CSV formatting with prefixing, appending and padding field


 
Thread Tools Search this Thread
Top Forums Shell Programming and Scripting CSV formatting with prefixing, appending and padding field
# 1  
Old 01-07-2009
CSV formatting with prefixing, appending and padding field

Hi I have a very large csv file with some hundreds of thousands of rows of data.

The data is in the following format:
Up to four alpha numeric characters for the first word. This is either set as 2 characters followed by 2 spaces, or as a single 4character word. This is then followed by an 8 character alphanumeric word making a total of 12 characters in total. The number of characters and positioning is the same for every line. ie, 4 and 8.

Code:
"AB  324578DE"
"ABCDAAA87958"
"ZF  4R85T79B"

I need a way to reformat the code by taking the first 4 characters and then padding them to the end of the field as an 18 character field. So there will be 6 spaces in between the 8 character word and the original first 4 characters. ie. 8, 6, and 4.

For example the data above will become:

Code:
"324578DE      AB  "
"AAA87958      ABCD"
"4R85T79B      ZF  "


This will then be prefixed with a static text of "CODE," and then appended with 18 commas to make it a proper csv file ready for database import.

See final result below(minus the double quotes):

Code:
"CODE,324578DE      AB  ,,,,,,,,,,,,,,,,,,"
"CODE,AAA87958      ABCD,,,,,,,,,,,,,,,,,,"
"CODE,4R85T79B      ZF  ,,,,,,,,,,,,,,,,,,"

I can do the last step of prefixing and appending by using the following code where input.csv will be the results of the first text swap and padding:

Code:
sed 's/^.*/CODE,&/'  input.csv | sed -e 's/$/,,,,,,,,,,,,,,,,,,/' > output.csv

however I am stuggling to perform the first step of the text swapping and padding. I was thinking of the following logic to get this to work:

1. Append 6 blank spaces to end of field.
2. Copy first 4 characters and append to end of field.
3. Delete first 4 characters.

I can't seem to get step 2 though.

I would appreciate any hints on getting this whole thing working.
# 2  
Old 01-08-2009
No need to run sed multiple times; you can have multiple commands in a sed script. Try this:

Code:
sed '
  s/^\(....\)\(.*\)/\2      \1/
  s/^.*/CODE,&/
  s/$/,,,,,,,,,,,,,,,,,,/
' input.csv > output.csv

The second command there identifies a 4 character substring and a rest-of-string substring, then reinserts them into the replacement with a six-character separator (much like & does, but it inserts the entire match).

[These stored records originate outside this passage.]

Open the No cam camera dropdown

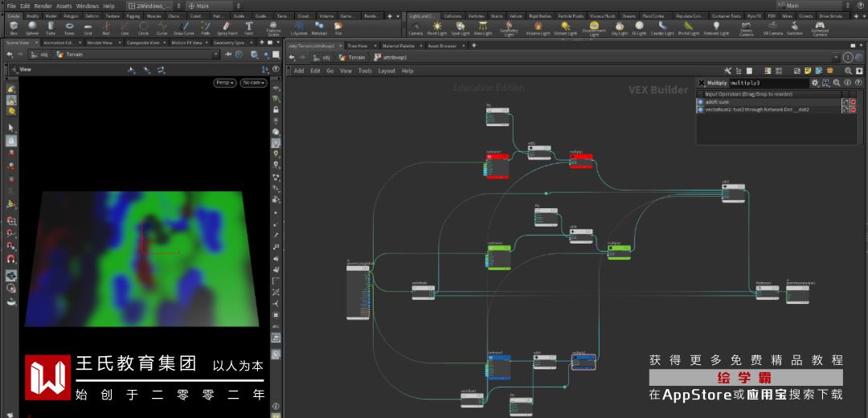point(252,83)
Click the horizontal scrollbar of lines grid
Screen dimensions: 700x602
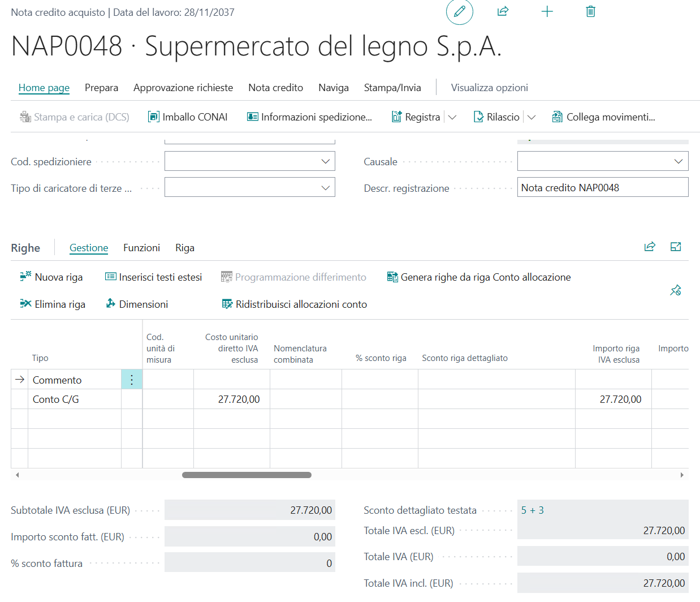pyautogui.click(x=247, y=475)
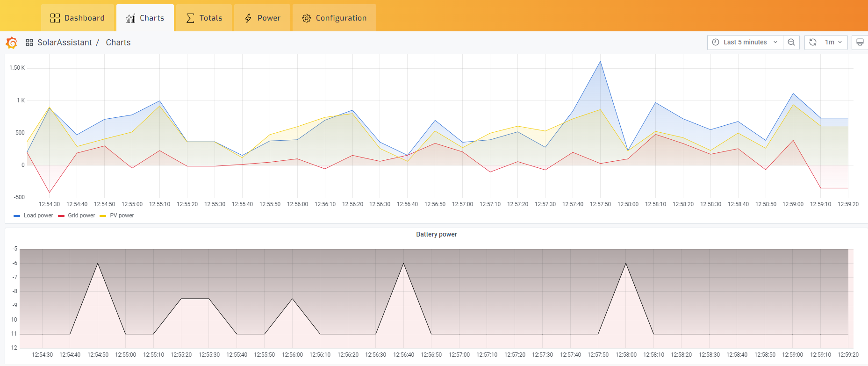Switch to the Dashboard tab
This screenshot has width=868, height=366.
78,18
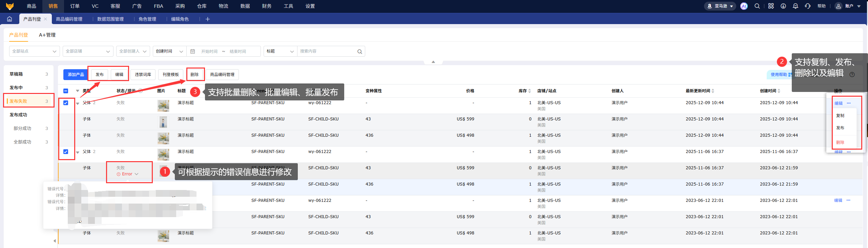Switch to the A+管理 tab
This screenshot has height=248, width=868.
coord(47,35)
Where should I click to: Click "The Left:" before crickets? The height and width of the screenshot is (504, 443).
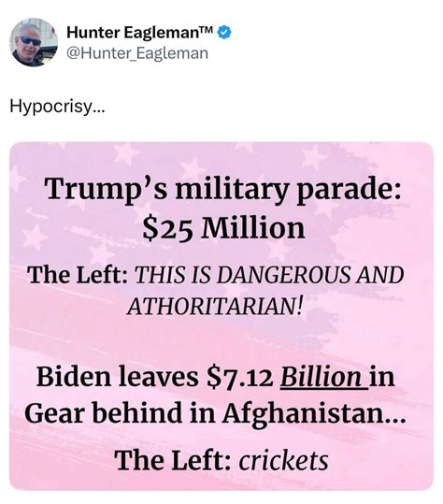click(173, 461)
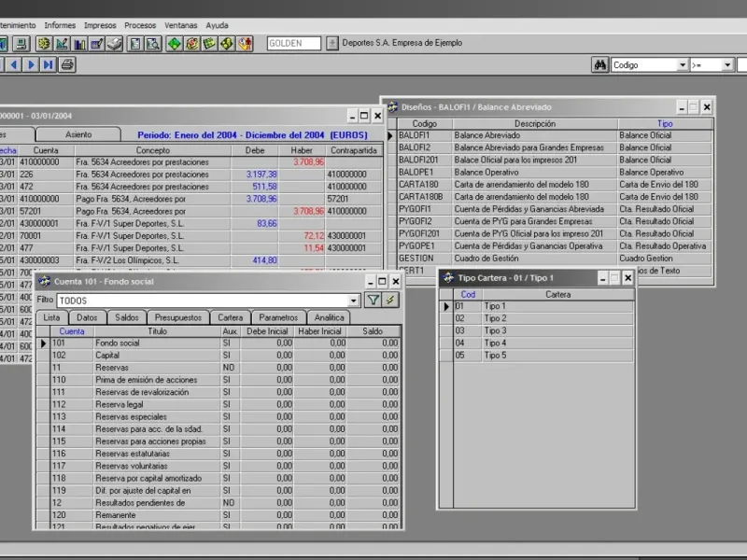Click the button next to GOLDEN field
Image resolution: width=747 pixels, height=560 pixels.
(x=331, y=44)
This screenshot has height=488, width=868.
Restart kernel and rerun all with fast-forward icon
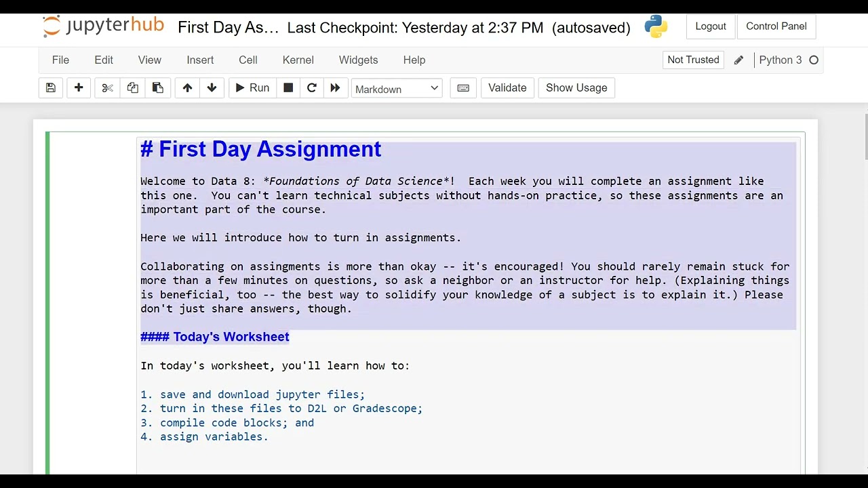(x=335, y=88)
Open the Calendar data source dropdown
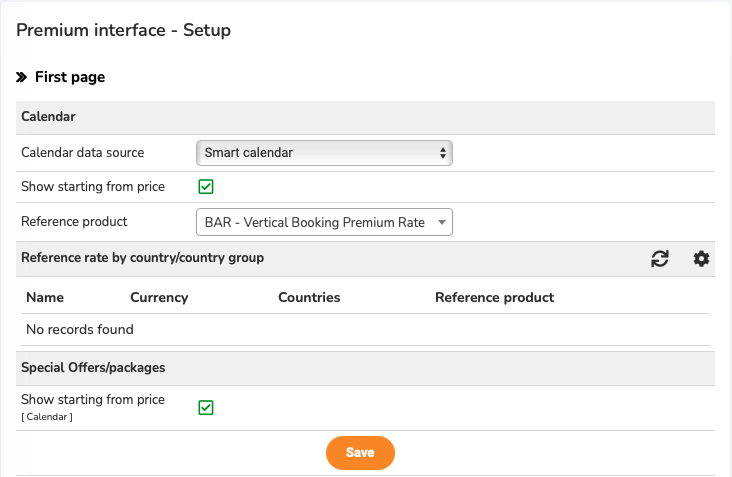The width and height of the screenshot is (732, 477). pos(324,153)

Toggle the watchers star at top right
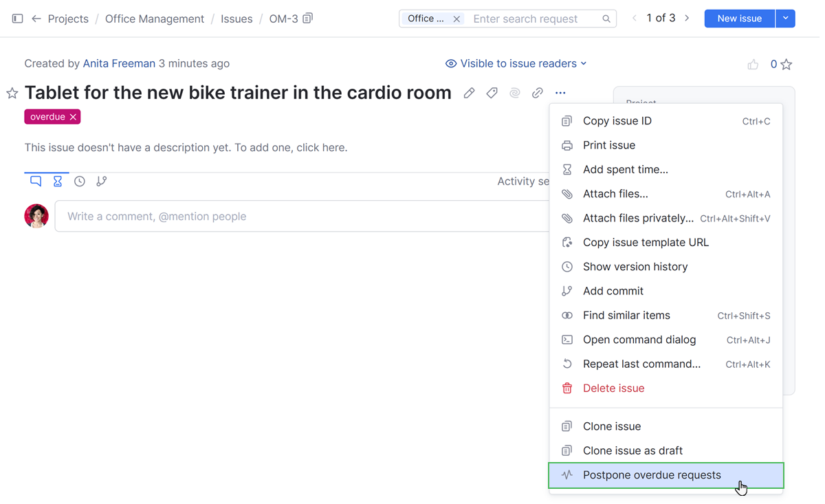click(x=787, y=65)
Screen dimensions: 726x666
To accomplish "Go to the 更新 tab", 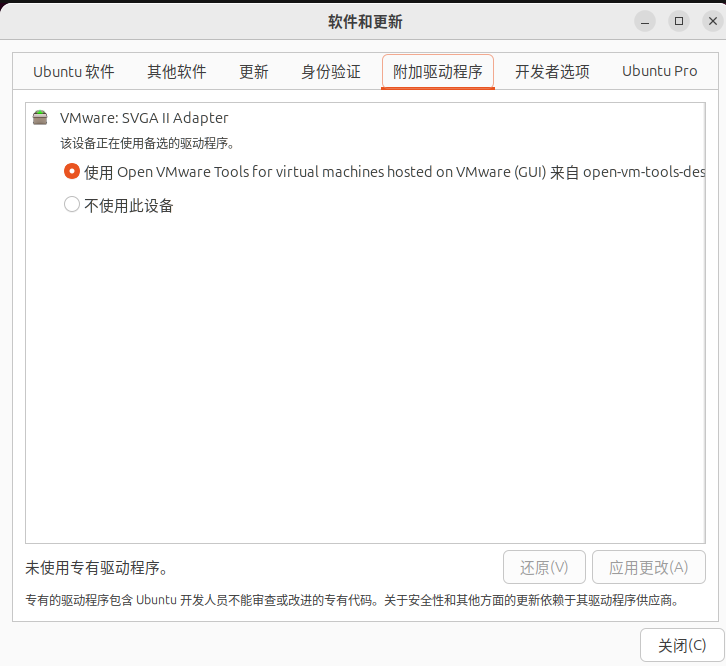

However you could simplify that further and do it in one step, e.g.:

Code:
sed 's/^\(....\)\(.*\)/CODE,\2      \1,,,,,,,,,,,,,,,,,,/' input.csv > output.csv

# 3  
Old 01-08-2009
Thank you Annihilannic your solution worked really well.

Smilie
# 4  
Old 01-08-2009
Code:
sed 's/\(....\)\(.*\)/\2      \1/' a.txt

# 5  
Old 01-12-2009
I didn't realise it before, but the requirement is not as simple as I had first thought.

The second field is not always 8 characters as I had assumed.

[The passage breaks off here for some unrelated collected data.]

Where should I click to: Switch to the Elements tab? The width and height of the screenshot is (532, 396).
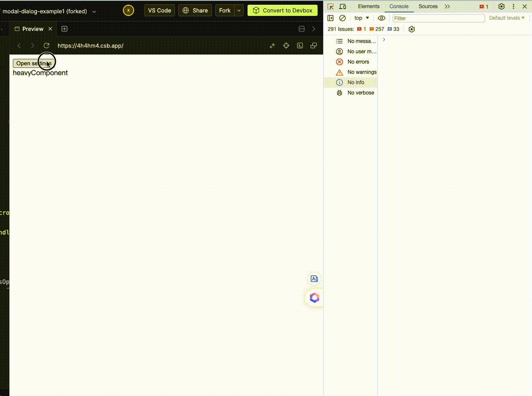(x=369, y=6)
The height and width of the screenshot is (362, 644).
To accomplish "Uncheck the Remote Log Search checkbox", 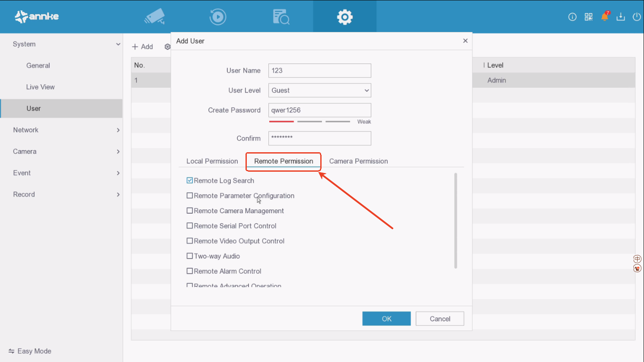I will 190,180.
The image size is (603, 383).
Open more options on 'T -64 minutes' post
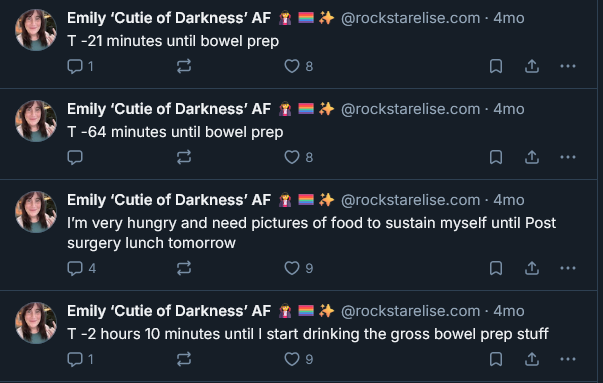click(x=568, y=157)
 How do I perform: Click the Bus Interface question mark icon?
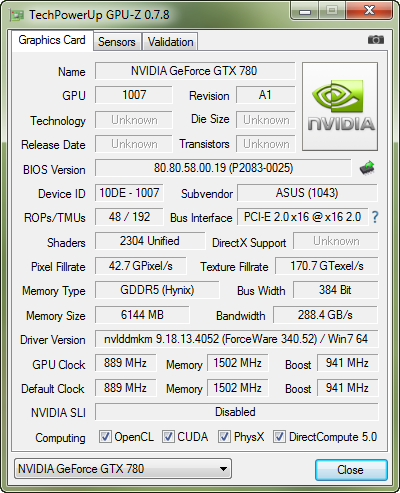pyautogui.click(x=375, y=217)
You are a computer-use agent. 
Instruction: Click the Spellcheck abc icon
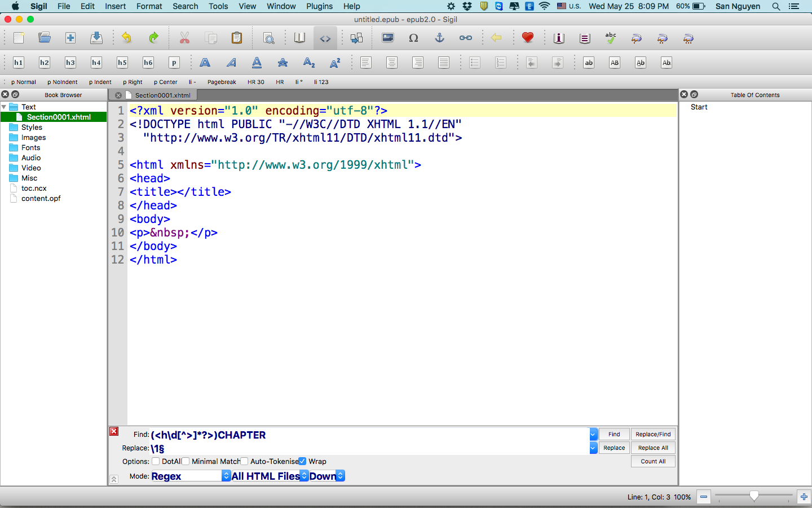[611, 38]
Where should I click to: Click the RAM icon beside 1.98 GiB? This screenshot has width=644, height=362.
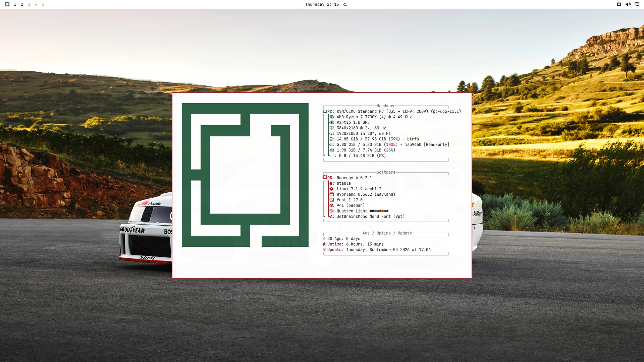click(331, 150)
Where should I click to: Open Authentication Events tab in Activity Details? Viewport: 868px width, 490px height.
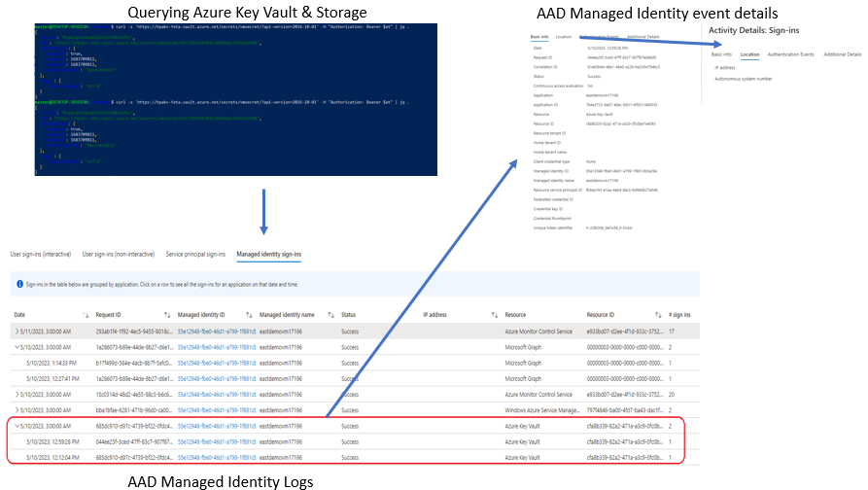[791, 54]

I've since found that some are 3, 4, 7 characters etc.


I guess what I should have said, is that the first four characters must be appended to the end, where this appending must start after 14 characters to make a total field length of 18 characters.

So given the following:

Code:
"AB  12345"
"ABCDAA123456"
"ZF  4R85T7"
"BFR ABC"

will become:

Code:
"12345         AB  "
"AA123456      ABCD"
"4R85T7        ZF  "
"ABC           BFR "

This sounds overly complicated to me. Any help would be very appreciated.
# 6  
Old 01-12-2009
In that case I would use awk rather than sed to benefit from availability of printf() with appropriate formatting specifiers:

Code:
awk '{ printf("CODE,%-14s%-4s,,,,,,,,,,,,,,,,,,\n",substr($0,5),substr($0,1,4)) }' input.csv > output.csv

For example %-14s means a left-justified 14 character field.
# 7  
Old 01-13-2009
Once again Annihilannic, thank you very much.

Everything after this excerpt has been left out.